This past Sunday, I was grateful to be able to participate in the Adult Forum led by April Smith, “Addiction: Formulating a Faithful Response.” I enjoyed the conversation around our personal experiences, our misconceptions, and proper ways to support people who live with addiction. When April opened up the room to discussion, a flood of frustrated stories poured into the room. It was clear that many people at Old First are concerned and even outraged over the brokenness of our healthcare system.
Addiction to alcohol and other drugs is a serious health concern that affects almost all of us in some way, whether we ourselves live with addiction or whether it is our friends or loved ones.
How to support people who struggle with addiction is also an important question for Old First’s Outreach ministries. A number of the men who stay with us in our Winter Shelter have lived with addiction. Frequently the folks who show up on Saturday mornings or who stay in the Winter Shelter also attend the Alcoholics Anonymous meeting that happens in the church every morning. While myself and many others have some experience dealing and working with people who have addictions, overall our programs are not designed to provide transformative care and support.

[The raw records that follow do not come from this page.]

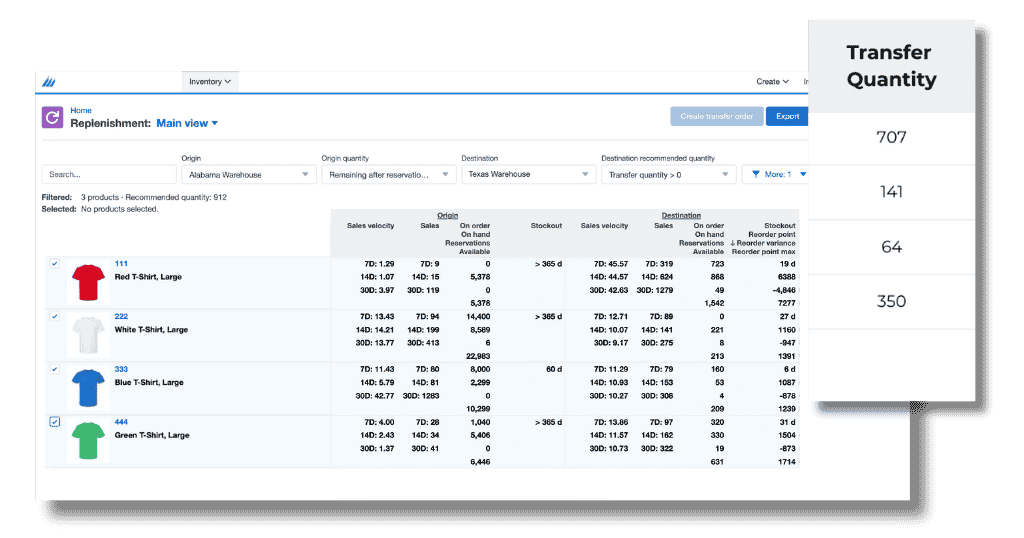1024x538 pixels.
Task: Click the blue T-shirt product image
Action: coord(88,387)
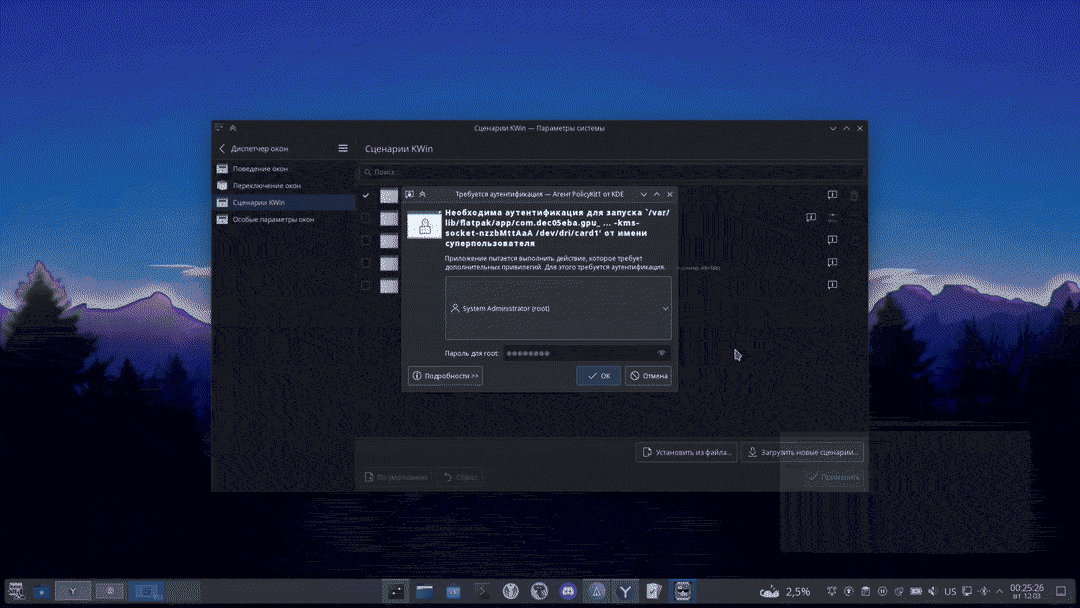Click the search magnifier in the Поиск field
The height and width of the screenshot is (608, 1080).
[367, 172]
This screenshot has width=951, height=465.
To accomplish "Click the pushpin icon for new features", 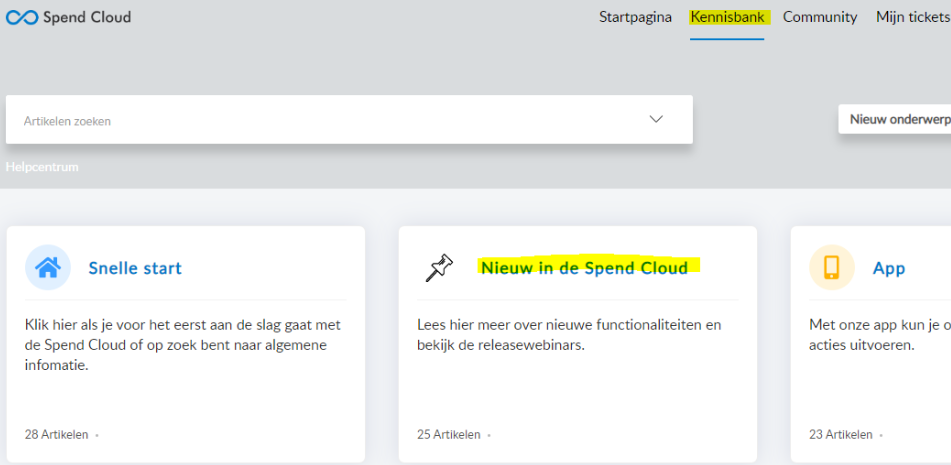I will [x=440, y=267].
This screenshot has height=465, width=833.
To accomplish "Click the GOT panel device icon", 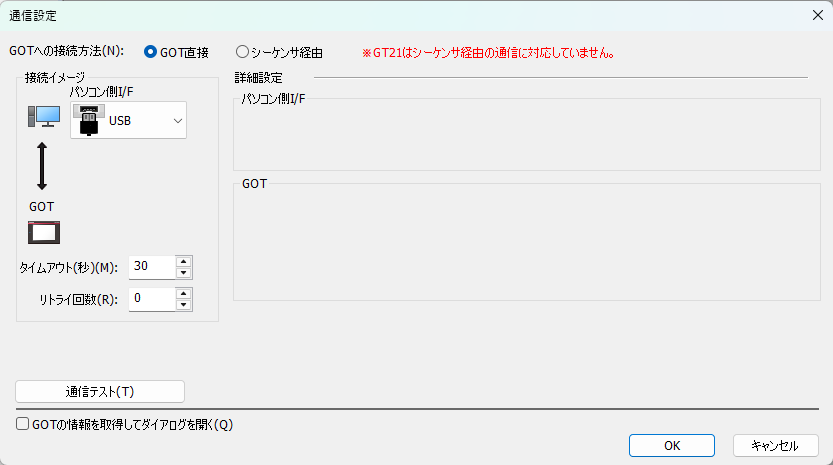I will point(43,233).
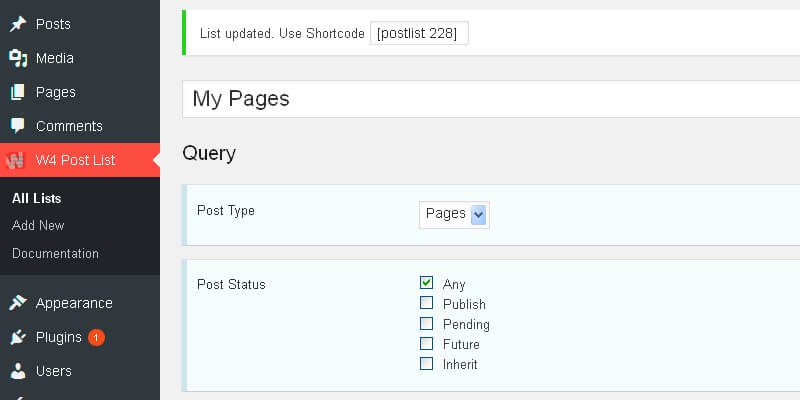Click the Comments speech bubble icon
Image resolution: width=800 pixels, height=400 pixels.
[18, 126]
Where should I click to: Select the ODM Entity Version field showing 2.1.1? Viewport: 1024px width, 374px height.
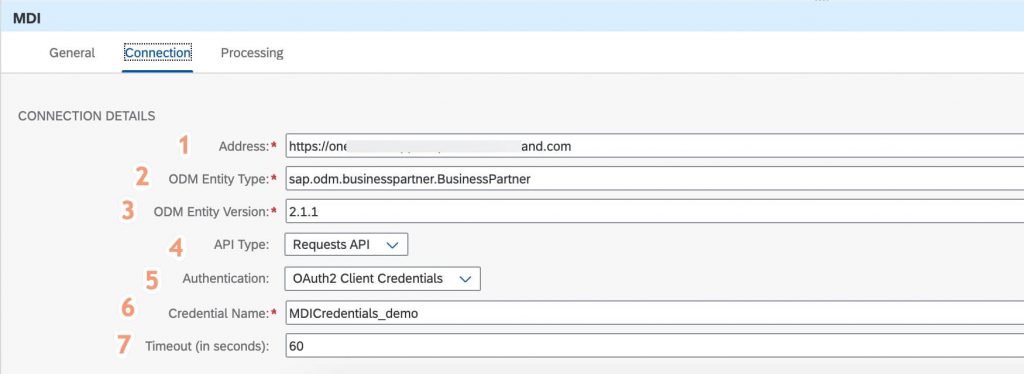click(654, 211)
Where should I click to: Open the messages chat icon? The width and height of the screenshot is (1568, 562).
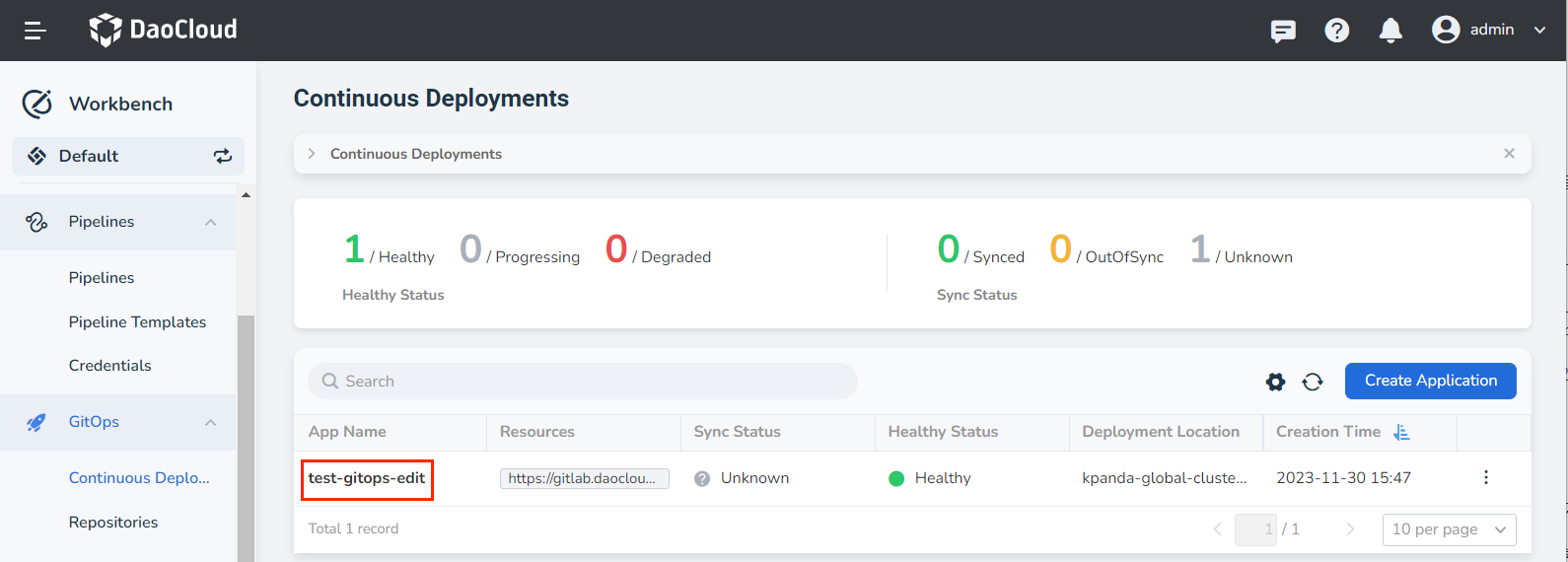tap(1283, 31)
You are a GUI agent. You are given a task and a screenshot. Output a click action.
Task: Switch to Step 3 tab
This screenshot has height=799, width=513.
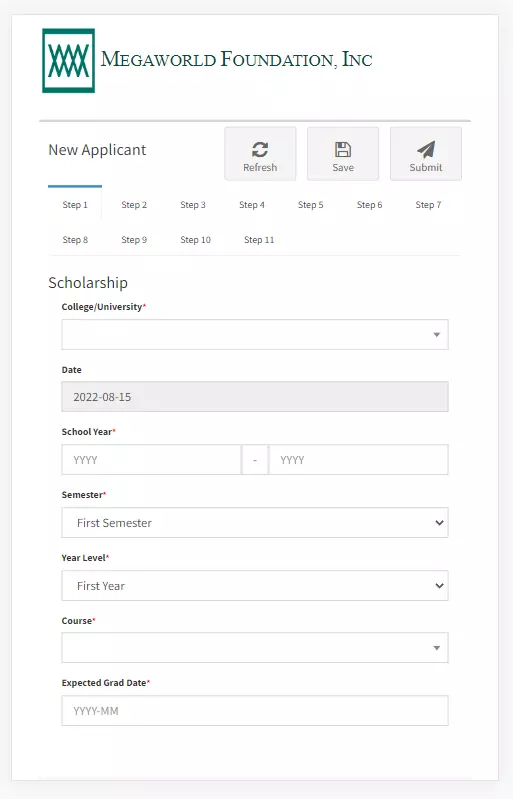click(x=193, y=205)
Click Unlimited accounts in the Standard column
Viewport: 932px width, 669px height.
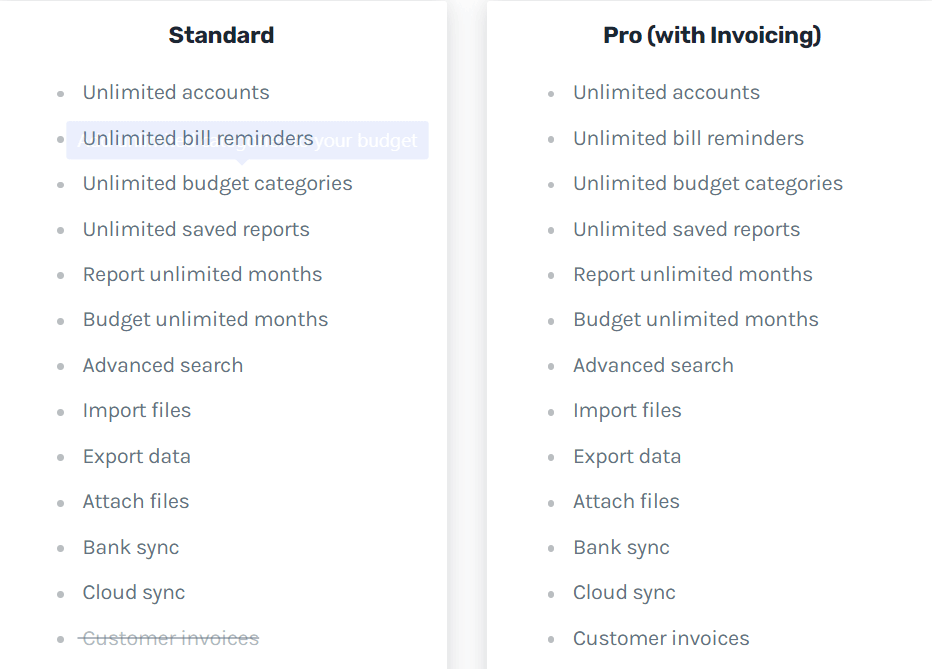pyautogui.click(x=176, y=93)
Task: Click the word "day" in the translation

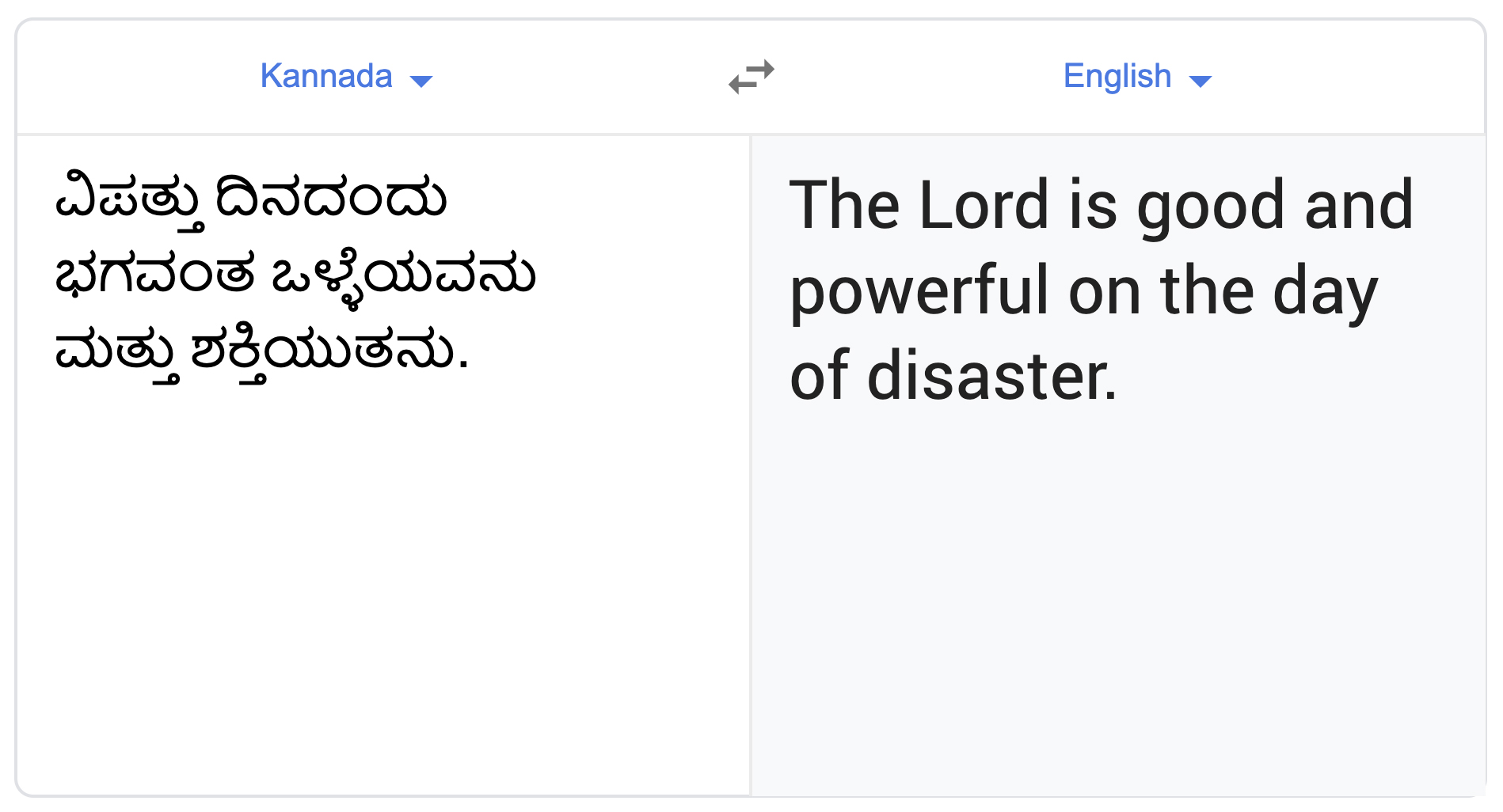Action: click(x=1326, y=293)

A growing body of evidence says that addiction has much to do with the environment and community in which a person lives. April informed us that around 10% of people who try a substance end up chemically addicted, and that a lot of drug addiction occurs from a lack of other options. A lack of compassionate addiction treatment programs that actually understand what people need to heal themselves is a problem that magnifies homelessness in Philadelphia.
One of the things I’ve learned in the past few months is that Old First has a rich legacy of many different Outreach programs, from after-school and summer programs for youth to a food pantry to a youth hostel. Our Outreach programs have always been acts of bravery and creativity, programs that seek to address the needs we see and seek to answer Jesus’ command: “For I was hungry and you gave me something to eat, I was thirsty and you gave me something to drink, I was a stranger and you invited me in, I needed clothes and you clothed me, I was sick and you looked after me, I was in prison and you came to visit me.”
As we continue to move forward and consider potential changes to our Outreach work (especially as we consider changes to our buildings), I hope we will continue to keep in mind this need. We may not develop programs in this direction (we currently don’t have that capacity), but I believe that a faithful response to addiction is an important part of Old First’s call to support those in need.